4 Constatations

4.1 Utilisation des déclarations de la victime, des déclarations au nom d’une collectivité et des déclarations de la victime dans le contexte des services correctionnels fédéraux et de la mise en liberté sous condition

4.1.1 Déclarations de la victime — Données de l’EITJC provenant de cinq administrations

En 2022–2023, l’Enquête intégrée sur les tribunaux de juridiction criminelle (EITJC) de Statistique Canada a enregistré, dans cinq provinces et territoires, à savoir l’Alberta, le Nouveau-Brunswick, la Nouvelle-Écosse, l’Île-du-Prince-Édouard et les Territoires du Nord-Ouest, 2 049 causes ayant abouti à un verdict de culpabilitéNote de bas de page 4 et comportant une DV enregistrée. Cela représentait environ 8 % des causes ayant abouti à un verdict de culpabilité, comparativement à 5 % en 2016–2017. Sur les 2 049 causes comportant une DV enregistrée en 2022–2023, 1 911 étaient des causes réglées par les tribunaux de juridiction criminelle pour adultes et 138 étaient des causes portées devant les tribunaux pour adolescents. Comme il est indiqué dans l’encadré 2, le Nouveau-Brunswick représente une grande partie des DV enregistrées dans les données de l’EITJC. Son chiffre de l’EITJC peut comprendre les DV consignées dans le système provincial de gestion des causes plutôt que les DV complètes soumises au tribunal.
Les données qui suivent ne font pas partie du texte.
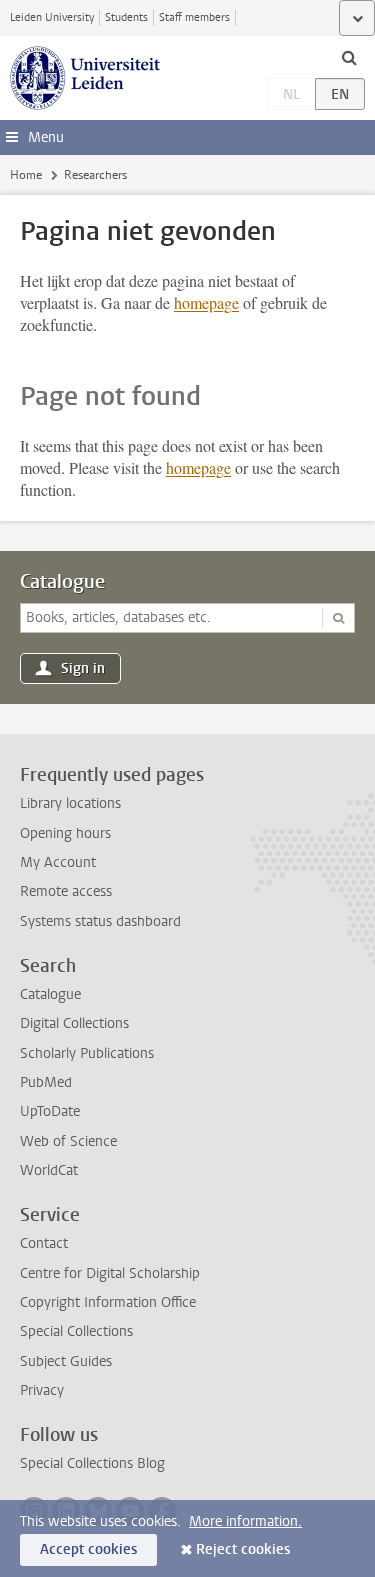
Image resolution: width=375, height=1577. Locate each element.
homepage (206, 302)
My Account (58, 862)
Les DV étaient proportionnellement plus fréquentes dans les tribunaux pour adolescents que dans les tribunaux de juridiction criminelle pour adultes en 2022–2023 (11 % contre 8 %). Cette tendance a également été observée sur l’ensemble de la période allant de 2016–2017 à 2022–2023, une DV ayant été enregistrée dans 10 % des causes portées devant les tribunaux pour adolescents et dans 6 % des causes instruites par les tribunaux de juridiction criminelle pour adultes. Au fil du temps, la proportion de causes comportant une DV enregistrée a augmenté graduellement, tant dans les tribunaux de juridiction criminelle pour adultes que dans les tribunaux pour adolescents (figure 1).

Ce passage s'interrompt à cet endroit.